I remember “transition day” when my children were 6 or 7 years old. They would fight with each other, they would test my limits, and they would be defiant and do their best to be disrespectful to me. Over the years transition days got better. We would kind of work into a rhythm and it became easier. (Well, at least it became doable.)
I have noticed recently that transition days (Sundays) have gotten back to a day of turmoil, especially with our 17-year-old. When he returns to our house it is like he doesn’t want to be here. Now, I realize that he is a 17-year-old boy who isn’t going to walk into our home and always be full of joy and expand on how his weekend was or what has been happening in his life. That would be unlike him anyway. What is unlike him is the long drawn out sighs…not wanting to eat (not even a snack)…seeming almost frustrated when I try to talk to him. He won’t even acknowledge my husband – walks right by him and doesn’t say a word.
As our week moves on, he becomes the son I know and love. His personality comes back usually by Monday after school. I am blessed enough to see him at school and church functions several times throughout the course of a week when he isn’t in my home. I have always taken advantage of those extra times to talk to my son and keep contact.
On the Sundays he goes back to his Father’s home, it’s like he can’t leave our home fast enough. He drives himself so we have always kept the time he leaves flexible, depending what is going on with our families. But lately, we go to church and he goes right to his Father’s house from there. When he comes back to my house, he usually doesn’t get here until 6 or 7 pm.

> [Task instructions]:
1. Decide whether each statement agrees with the passage above about transition days. Answer yes or no for each, quoting the exact words from the passage that decide it.
(a) The 17-year-old's personality usually returns by Monday after school.
(b) A parent drives the son to his father's home.
(c) Transition days currently fall on Sundays.
2. According to the passage above about transition days, when does the son usually arrive back at the writer's house?

> [Extracted entries]:
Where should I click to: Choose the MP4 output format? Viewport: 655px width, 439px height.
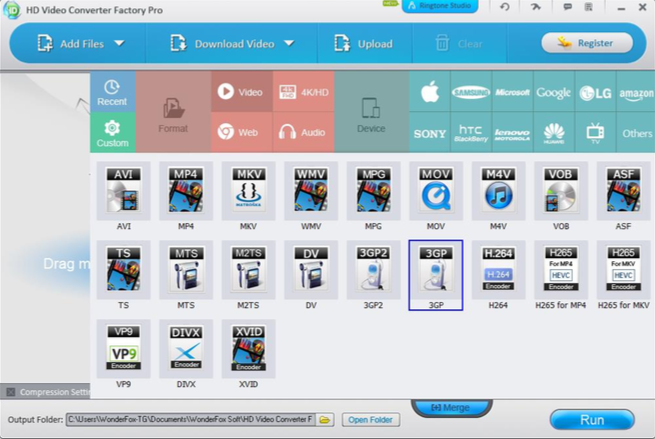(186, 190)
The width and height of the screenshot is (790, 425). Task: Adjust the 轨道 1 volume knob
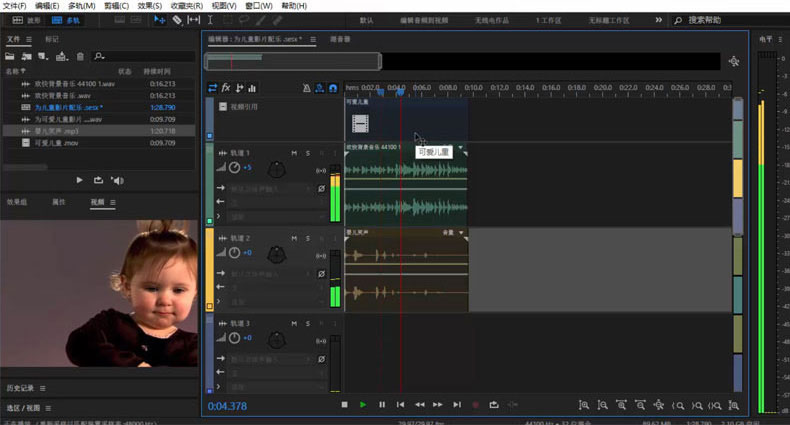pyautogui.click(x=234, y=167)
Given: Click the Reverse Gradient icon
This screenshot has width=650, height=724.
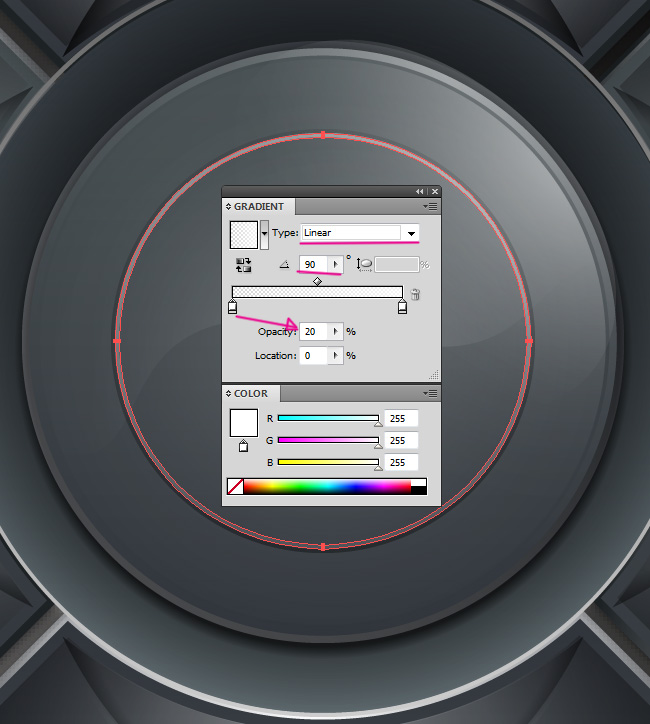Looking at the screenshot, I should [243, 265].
* * *
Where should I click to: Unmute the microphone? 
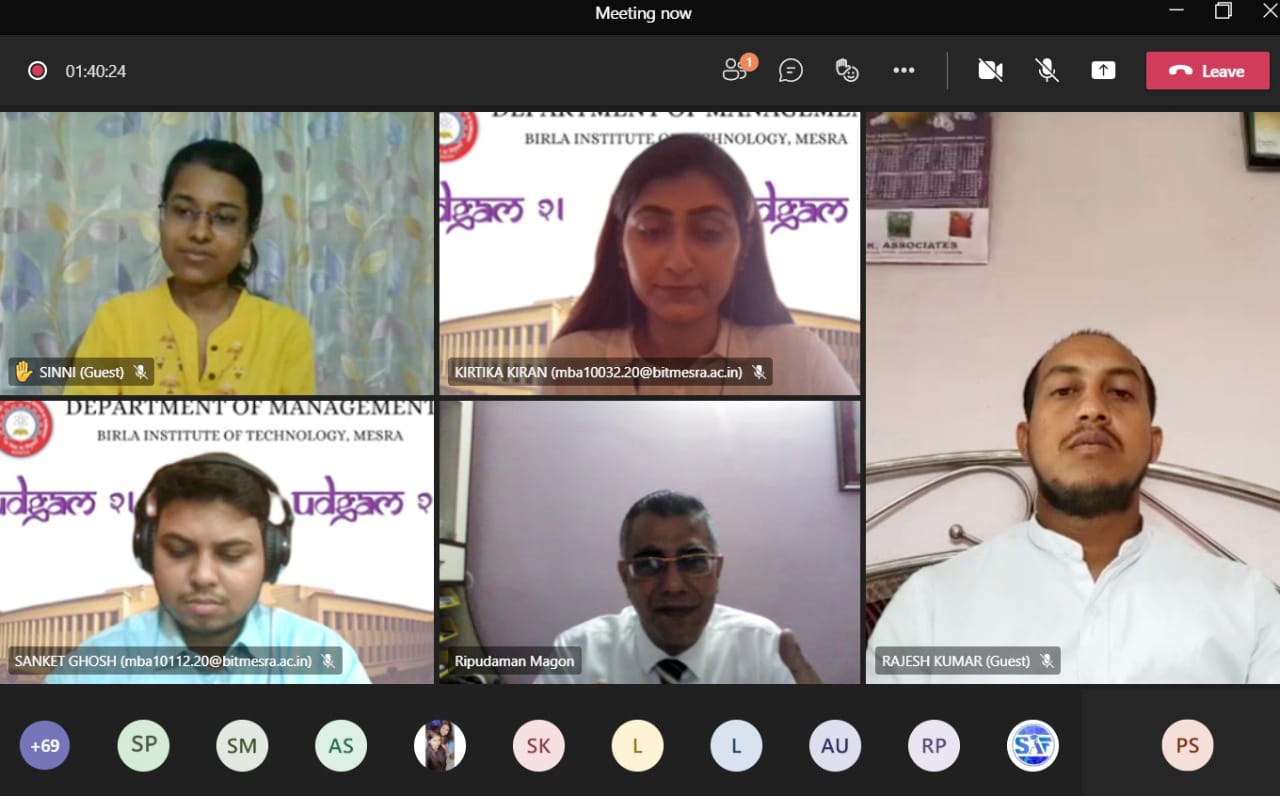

> [Solutions to the exercise]:
1.
(a) Yes: "His personality comes back usually by Monday after school."
(b) No: "He drives himself"
(c) Yes: "transition days (Sundays)"

2. He usually doesn't arrive until 6 or 7 pm.